* _Task to complete_: Search the records for the word "Given" and copy every line in which it occurs.

* _Pixel coordinate grounding data_:
Content starts
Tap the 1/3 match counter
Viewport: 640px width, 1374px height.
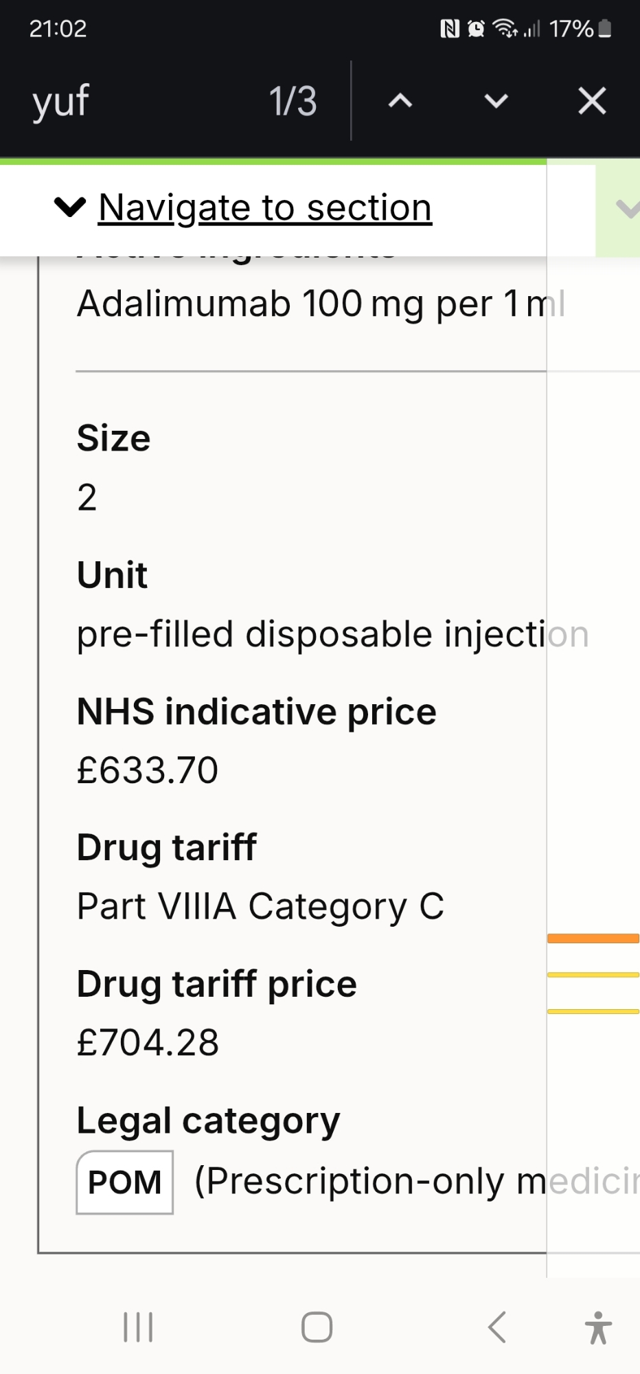[293, 102]
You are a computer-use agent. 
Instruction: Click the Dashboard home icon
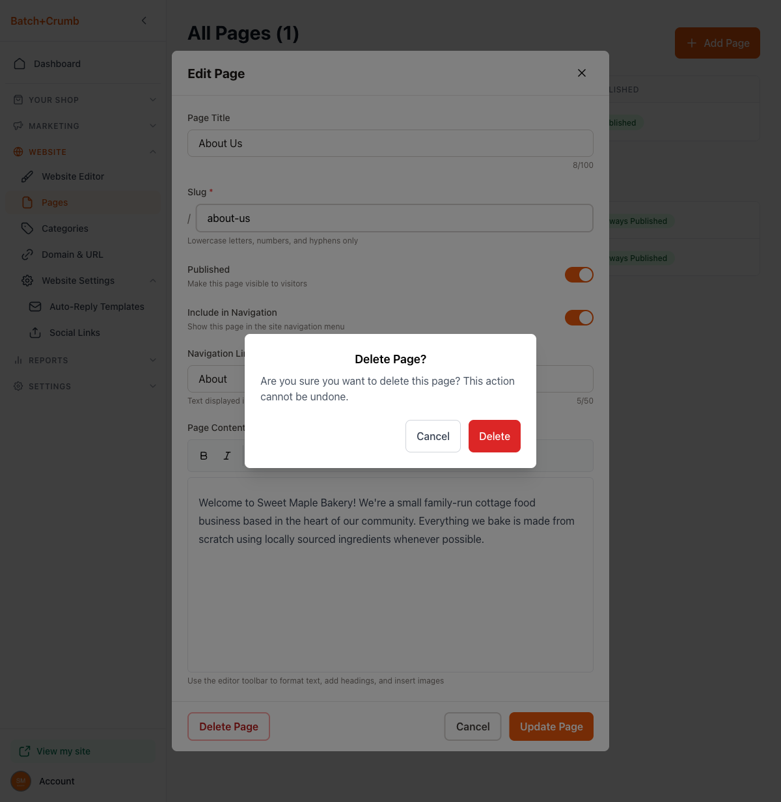20,64
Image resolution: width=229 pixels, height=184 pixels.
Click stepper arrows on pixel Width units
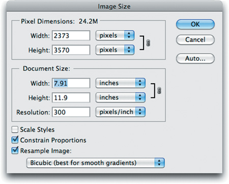[x=129, y=35]
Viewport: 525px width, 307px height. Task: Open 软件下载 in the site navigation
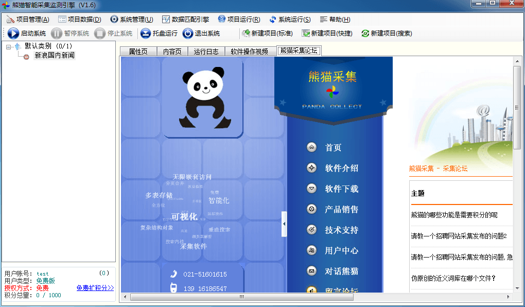(x=341, y=189)
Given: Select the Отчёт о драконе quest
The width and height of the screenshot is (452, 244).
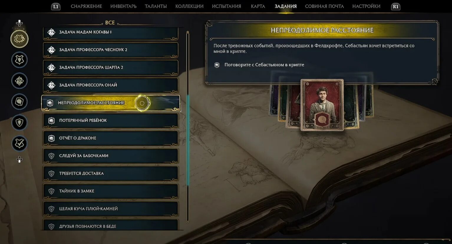Looking at the screenshot, I should pos(111,138).
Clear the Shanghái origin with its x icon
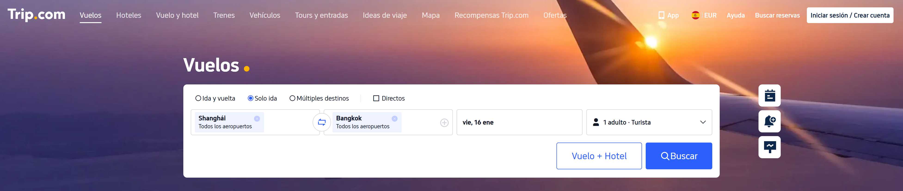The height and width of the screenshot is (191, 903). pyautogui.click(x=257, y=119)
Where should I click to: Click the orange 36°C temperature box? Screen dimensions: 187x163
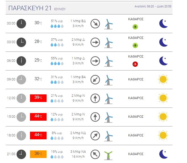(x=38, y=154)
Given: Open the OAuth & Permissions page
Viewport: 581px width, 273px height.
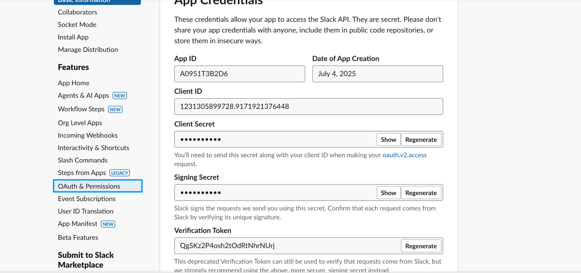Looking at the screenshot, I should click(x=89, y=186).
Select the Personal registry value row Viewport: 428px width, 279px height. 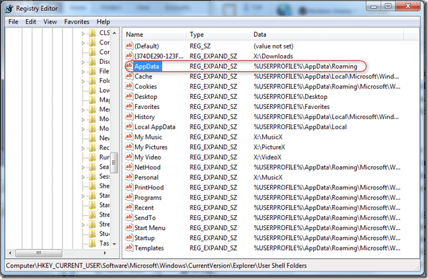148,177
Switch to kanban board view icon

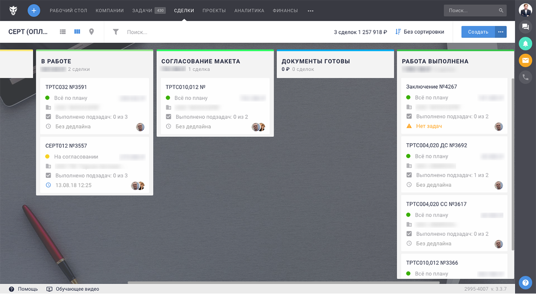(77, 32)
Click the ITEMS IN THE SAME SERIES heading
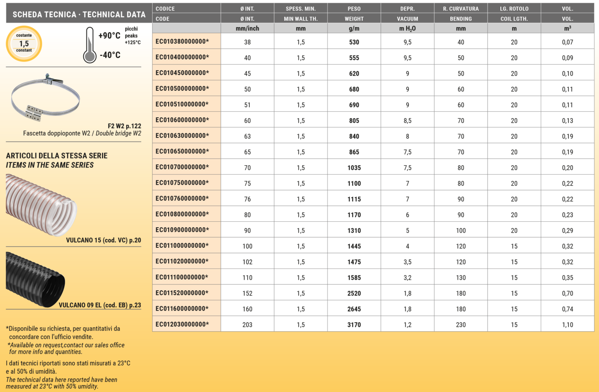Image resolution: width=599 pixels, height=392 pixels. click(x=50, y=165)
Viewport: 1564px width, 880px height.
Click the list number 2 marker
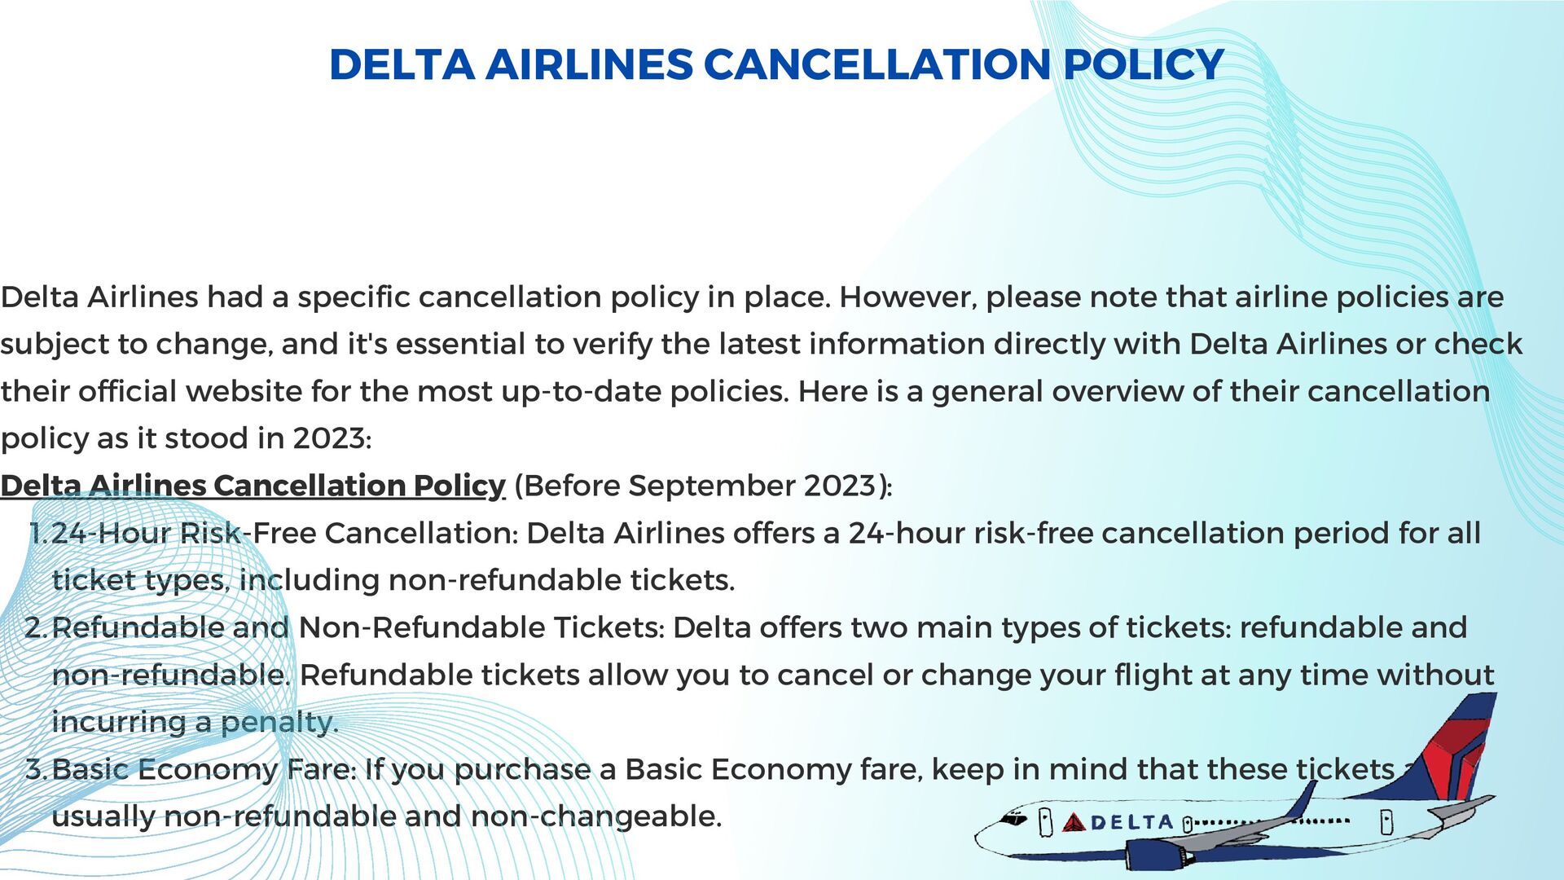point(35,627)
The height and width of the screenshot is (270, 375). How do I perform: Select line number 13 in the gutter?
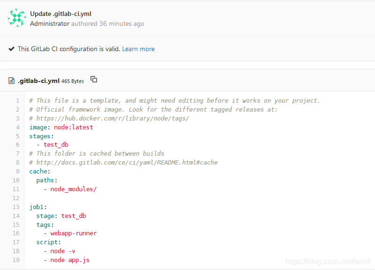coord(16,207)
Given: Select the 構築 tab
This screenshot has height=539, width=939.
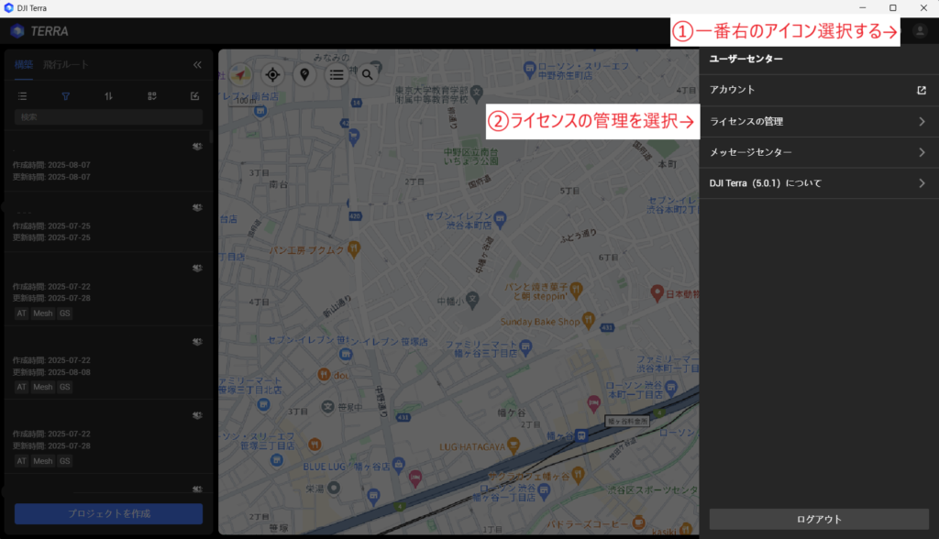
Content ends
* _Answer to the problem_:
Given: Select the Отчёт о драконе quest
Given: Open the OAuth & Permissions page
Given: Select the 構築 tab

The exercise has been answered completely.